• _Exercise aim_:
Copy out all of the following data word for word, keeping every line in its original form and order.

# # # # #

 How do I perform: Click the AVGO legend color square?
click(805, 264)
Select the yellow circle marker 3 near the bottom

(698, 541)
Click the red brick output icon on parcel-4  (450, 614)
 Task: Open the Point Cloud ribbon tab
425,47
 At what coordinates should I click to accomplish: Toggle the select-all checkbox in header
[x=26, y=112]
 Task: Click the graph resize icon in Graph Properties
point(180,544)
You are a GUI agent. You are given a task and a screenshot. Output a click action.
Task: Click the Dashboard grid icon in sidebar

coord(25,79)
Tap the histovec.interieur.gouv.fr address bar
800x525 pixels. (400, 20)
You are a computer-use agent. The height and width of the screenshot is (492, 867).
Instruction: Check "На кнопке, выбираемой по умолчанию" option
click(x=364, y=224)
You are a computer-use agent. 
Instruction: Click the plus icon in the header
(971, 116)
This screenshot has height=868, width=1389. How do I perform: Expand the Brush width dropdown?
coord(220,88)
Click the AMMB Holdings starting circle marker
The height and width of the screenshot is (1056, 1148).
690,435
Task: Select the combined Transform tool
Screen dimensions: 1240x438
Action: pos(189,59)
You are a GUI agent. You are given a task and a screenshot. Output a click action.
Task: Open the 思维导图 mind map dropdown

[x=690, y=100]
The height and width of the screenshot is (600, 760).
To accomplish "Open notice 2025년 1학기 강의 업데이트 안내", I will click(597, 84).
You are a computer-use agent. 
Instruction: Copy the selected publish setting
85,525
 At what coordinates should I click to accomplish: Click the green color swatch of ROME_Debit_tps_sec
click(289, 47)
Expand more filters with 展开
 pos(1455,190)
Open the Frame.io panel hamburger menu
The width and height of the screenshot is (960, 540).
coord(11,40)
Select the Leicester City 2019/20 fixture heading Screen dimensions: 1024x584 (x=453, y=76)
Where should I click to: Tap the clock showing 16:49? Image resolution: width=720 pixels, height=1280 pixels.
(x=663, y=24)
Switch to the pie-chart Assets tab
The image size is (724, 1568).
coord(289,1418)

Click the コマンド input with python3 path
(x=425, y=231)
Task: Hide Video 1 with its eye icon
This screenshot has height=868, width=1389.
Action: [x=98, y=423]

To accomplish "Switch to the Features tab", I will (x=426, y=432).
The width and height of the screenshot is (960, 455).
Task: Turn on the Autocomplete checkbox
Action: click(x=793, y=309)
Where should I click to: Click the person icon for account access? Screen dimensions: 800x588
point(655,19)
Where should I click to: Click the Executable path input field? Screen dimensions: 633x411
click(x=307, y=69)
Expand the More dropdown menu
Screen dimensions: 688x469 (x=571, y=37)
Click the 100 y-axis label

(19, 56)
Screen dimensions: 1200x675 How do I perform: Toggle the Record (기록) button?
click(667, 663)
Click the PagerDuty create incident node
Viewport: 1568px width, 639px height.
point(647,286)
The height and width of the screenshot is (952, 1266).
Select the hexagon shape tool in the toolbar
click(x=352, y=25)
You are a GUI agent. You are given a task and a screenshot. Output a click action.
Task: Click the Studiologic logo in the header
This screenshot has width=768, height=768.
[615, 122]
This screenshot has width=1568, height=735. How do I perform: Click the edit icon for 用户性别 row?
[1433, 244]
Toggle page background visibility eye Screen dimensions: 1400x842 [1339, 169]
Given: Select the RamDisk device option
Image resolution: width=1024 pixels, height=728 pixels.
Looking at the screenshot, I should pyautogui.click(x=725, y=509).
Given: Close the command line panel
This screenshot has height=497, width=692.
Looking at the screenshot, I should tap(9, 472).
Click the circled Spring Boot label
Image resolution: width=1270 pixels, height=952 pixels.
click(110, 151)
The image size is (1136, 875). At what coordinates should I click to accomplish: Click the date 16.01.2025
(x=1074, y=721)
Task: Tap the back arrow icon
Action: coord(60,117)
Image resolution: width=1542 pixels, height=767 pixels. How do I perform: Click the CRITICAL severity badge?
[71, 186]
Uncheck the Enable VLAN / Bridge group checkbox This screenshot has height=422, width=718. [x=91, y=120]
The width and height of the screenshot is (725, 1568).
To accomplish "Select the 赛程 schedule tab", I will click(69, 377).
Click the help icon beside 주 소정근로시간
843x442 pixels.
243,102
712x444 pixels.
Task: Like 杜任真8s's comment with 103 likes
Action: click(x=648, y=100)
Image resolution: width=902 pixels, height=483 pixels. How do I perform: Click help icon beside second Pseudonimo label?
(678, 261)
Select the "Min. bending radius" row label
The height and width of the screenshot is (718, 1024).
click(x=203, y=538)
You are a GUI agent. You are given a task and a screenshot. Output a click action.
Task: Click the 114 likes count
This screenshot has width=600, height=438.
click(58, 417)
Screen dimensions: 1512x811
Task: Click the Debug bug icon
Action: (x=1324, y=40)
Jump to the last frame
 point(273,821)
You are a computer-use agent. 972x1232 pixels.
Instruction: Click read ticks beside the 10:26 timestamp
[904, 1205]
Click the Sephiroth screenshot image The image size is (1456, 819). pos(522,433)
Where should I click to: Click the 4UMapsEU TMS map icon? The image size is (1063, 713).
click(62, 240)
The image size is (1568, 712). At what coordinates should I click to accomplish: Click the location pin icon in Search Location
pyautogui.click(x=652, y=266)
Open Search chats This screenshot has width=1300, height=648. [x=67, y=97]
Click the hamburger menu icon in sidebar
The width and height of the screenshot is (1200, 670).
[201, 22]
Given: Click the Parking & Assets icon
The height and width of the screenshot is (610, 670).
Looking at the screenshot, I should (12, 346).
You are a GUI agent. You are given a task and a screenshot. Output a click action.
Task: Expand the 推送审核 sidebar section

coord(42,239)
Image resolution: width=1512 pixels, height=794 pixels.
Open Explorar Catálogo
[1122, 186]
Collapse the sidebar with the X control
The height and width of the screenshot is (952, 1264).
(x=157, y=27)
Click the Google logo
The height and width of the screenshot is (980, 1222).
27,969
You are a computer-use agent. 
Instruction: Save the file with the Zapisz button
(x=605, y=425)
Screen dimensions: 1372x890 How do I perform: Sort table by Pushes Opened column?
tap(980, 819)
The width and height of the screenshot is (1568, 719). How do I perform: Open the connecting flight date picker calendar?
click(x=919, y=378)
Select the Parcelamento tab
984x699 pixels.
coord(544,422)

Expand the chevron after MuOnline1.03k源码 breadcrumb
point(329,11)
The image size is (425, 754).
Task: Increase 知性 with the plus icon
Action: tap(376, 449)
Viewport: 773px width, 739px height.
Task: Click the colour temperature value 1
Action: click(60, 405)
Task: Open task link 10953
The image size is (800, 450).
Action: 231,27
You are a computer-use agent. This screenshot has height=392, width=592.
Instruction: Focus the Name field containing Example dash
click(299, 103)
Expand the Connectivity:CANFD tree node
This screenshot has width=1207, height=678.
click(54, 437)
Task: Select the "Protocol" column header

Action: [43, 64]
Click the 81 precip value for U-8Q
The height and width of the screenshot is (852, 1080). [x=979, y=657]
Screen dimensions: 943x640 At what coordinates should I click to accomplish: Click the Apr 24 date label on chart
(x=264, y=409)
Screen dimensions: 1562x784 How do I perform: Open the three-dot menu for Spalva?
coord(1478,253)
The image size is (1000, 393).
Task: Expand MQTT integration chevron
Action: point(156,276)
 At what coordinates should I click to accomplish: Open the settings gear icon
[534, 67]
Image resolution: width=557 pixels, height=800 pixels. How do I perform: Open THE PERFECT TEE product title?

# # # # #

• _Solution to this exercise_:
 How do I perform: Click the AVGO legend color square?
click(805, 264)
Select the yellow circle marker 3 near the bottom

(698, 541)
Click the red brick output icon on parcel-4  (450, 614)
 Task: Open the Point Cloud ribbon tab
425,47
 At what coordinates should I click to accomplish: Toggle the select-all checkbox in header
[x=26, y=112]
 Task: Click the graph resize icon in Graph Properties
point(180,544)
You are a GUI agent. You are given a task and a screenshot. Output a click action.
Task: Click the Dashboard grid icon in sidebar

coord(25,79)
Tap the histovec.interieur.gouv.fr address bar
800x525 pixels. (400, 20)
You are a computer-use agent. The height and width of the screenshot is (492, 867).
Instruction: Check "На кнопке, выбираемой по умолчанию" option
click(x=364, y=224)
You are a computer-use agent. 
Instruction: Click the plus icon in the header
(971, 116)
This screenshot has height=868, width=1389. How do I perform: Expand the Brush width dropdown?
coord(220,88)
Click the AMMB Holdings starting circle marker
The height and width of the screenshot is (1056, 1148).
690,435
Task: Select the combined Transform tool
Screen dimensions: 1240x438
Action: pos(189,59)
You are a GUI agent. You are given a task and a screenshot. Output a click action.
Task: Open the 思维导图 mind map dropdown

[x=690, y=100]
The height and width of the screenshot is (600, 760).
To accomplish "Open notice 2025년 1학기 강의 업데이트 안내", I will click(597, 84).
You are a computer-use agent. 
Instruction: Copy the selected publish setting
85,525
 At what coordinates should I click to accomplish: Click the green color swatch of ROME_Debit_tps_sec
click(289, 47)
Expand more filters with 展开
 pos(1455,190)
Open the Frame.io panel hamburger menu
The width and height of the screenshot is (960, 540).
coord(11,40)
Select the Leicester City 2019/20 fixture heading Screen dimensions: 1024x584 (x=453, y=76)
Where should I click to: Tap the clock showing 16:49? Image resolution: width=720 pixels, height=1280 pixels.
(x=663, y=24)
Switch to the pie-chart Assets tab
The image size is (724, 1568).
coord(289,1418)

Click the コマンド input with python3 path
(x=425, y=231)
Task: Hide Video 1 with its eye icon
This screenshot has height=868, width=1389.
Action: [x=98, y=423]

To accomplish "Switch to the Features tab", I will (x=426, y=432).
The width and height of the screenshot is (960, 455).
Task: Turn on the Autocomplete checkbox
Action: click(x=793, y=309)
Where should I click to: Click the person icon for account access? Screen dimensions: 800x588
point(655,19)
Where should I click to: Click the Executable path input field? Screen dimensions: 633x411
click(x=307, y=69)
Expand the More dropdown menu
Screen dimensions: 688x469 (x=571, y=37)
Click the 100 y-axis label

(19, 56)
Screen dimensions: 1200x675 How do I perform: Toggle the Record (기록) button?
click(667, 663)
Click the PagerDuty create incident node
Viewport: 1568px width, 639px height.
point(647,286)
The height and width of the screenshot is (952, 1266).
Select the hexagon shape tool in the toolbar
click(x=352, y=25)
You are a GUI agent. You are given a task and a screenshot. Output a click action.
Task: Click the Studiologic logo in the header
This screenshot has width=768, height=768.
[615, 122]
This screenshot has width=1568, height=735. How do I perform: Click the edit icon for 用户性别 row?
[1433, 244]
Toggle page background visibility eye Screen dimensions: 1400x842 [1339, 169]
Given: Select the RamDisk device option
Image resolution: width=1024 pixels, height=728 pixels.
Looking at the screenshot, I should pyautogui.click(x=725, y=509).
Given: Close the command line panel
This screenshot has height=497, width=692.
Looking at the screenshot, I should tap(9, 472).
Click the circled Spring Boot label
Image resolution: width=1270 pixels, height=952 pixels.
click(110, 151)
The image size is (1136, 875). At what coordinates should I click to accomplish: Click the date 16.01.2025
(x=1074, y=721)
Task: Tap the back arrow icon
Action: coord(60,117)
Image resolution: width=1542 pixels, height=767 pixels. How do I perform: Click the CRITICAL severity badge?
[71, 186]
Uncheck the Enable VLAN / Bridge group checkbox This screenshot has height=422, width=718. [x=91, y=120]
The width and height of the screenshot is (725, 1568).
To accomplish "Select the 赛程 schedule tab", I will click(69, 377).
Click the help icon beside 주 소정근로시간
843x442 pixels.
243,102
712x444 pixels.
Task: Like 杜任真8s's comment with 103 likes
Action: click(x=648, y=100)
Image resolution: width=902 pixels, height=483 pixels. How do I perform: Click help icon beside second Pseudonimo label?
(678, 261)
Select the "Min. bending radius" row label
The height and width of the screenshot is (718, 1024).
click(x=203, y=538)
You are a GUI agent. You are given a task and a screenshot. Output a click action.
Task: Click the 114 likes count
This screenshot has width=600, height=438.
click(58, 417)
Screen dimensions: 1512x811
Task: Click the Debug bug icon
Action: (x=1324, y=40)
Jump to the last frame
 point(273,821)
You are a computer-use agent. 972x1232 pixels.
Instruction: Click read ticks beside the 10:26 timestamp
[904, 1205]
Click the Sephiroth screenshot image The image size is (1456, 819). pos(522,433)
Where should I click to: Click the 4UMapsEU TMS map icon? The image size is (1063, 713).
click(62, 240)
The image size is (1568, 712). At what coordinates should I click to accomplish: Click the location pin icon in Search Location
pyautogui.click(x=652, y=266)
Open Search chats This screenshot has width=1300, height=648. [x=67, y=97]
Click the hamburger menu icon in sidebar
The width and height of the screenshot is (1200, 670).
[201, 22]
Given: Click the Parking & Assets icon
The height and width of the screenshot is (610, 670).
Looking at the screenshot, I should (12, 346).
You are a GUI agent. You are given a task and a screenshot. Output a click action.
Task: Expand the 推送审核 sidebar section

coord(42,239)
Image resolution: width=1512 pixels, height=794 pixels.
Open Explorar Catálogo
[1122, 186]
Collapse the sidebar with the X control
The height and width of the screenshot is (952, 1264).
(x=157, y=27)
Click the Google logo
The height and width of the screenshot is (980, 1222).
27,969
You are a computer-use agent. 
Instruction: Save the file with the Zapisz button
(x=605, y=425)
Screen dimensions: 1372x890 How do I perform: Sort table by Pushes Opened column?
tap(980, 819)
The width and height of the screenshot is (1568, 719). How do I perform: Open the connecting flight date picker calendar?
click(x=919, y=378)
Select the Parcelamento tab
984x699 pixels.
coord(544,422)

Expand the chevron after MuOnline1.03k源码 breadcrumb
point(329,11)
The image size is (425, 754).
Task: Increase 知性 with the plus icon
Action: tap(376, 449)
Viewport: 773px width, 739px height.
Task: Click the colour temperature value 1
Action: click(60, 405)
Task: Open task link 10953
The image size is (800, 450).
Action: 231,27
You are a computer-use agent. This screenshot has height=392, width=592.
Instruction: Focus the Name field containing Example dash
click(299, 103)
Expand the Connectivity:CANFD tree node
This screenshot has width=1207, height=678.
click(54, 437)
Task: Select the "Protocol" column header

Action: [43, 64]
Click the 81 precip value for U-8Q
The height and width of the screenshot is (852, 1080). [x=979, y=657]
Screen dimensions: 943x640 At what coordinates should I click to accomplish: Click the Apr 24 date label on chart
(x=264, y=409)
Screen dimensions: 1562x784 How do I perform: Open the three-dot menu for Spalva?
coord(1478,253)
The image size is (1000, 393).
Task: Expand MQTT integration chevron
Action: point(156,276)
 At what coordinates should I click to accomplish: Open the settings gear icon
[534, 67]
Image resolution: width=557 pixels, height=800 pixels. How do I perform: Open THE PERFECT TEE product title?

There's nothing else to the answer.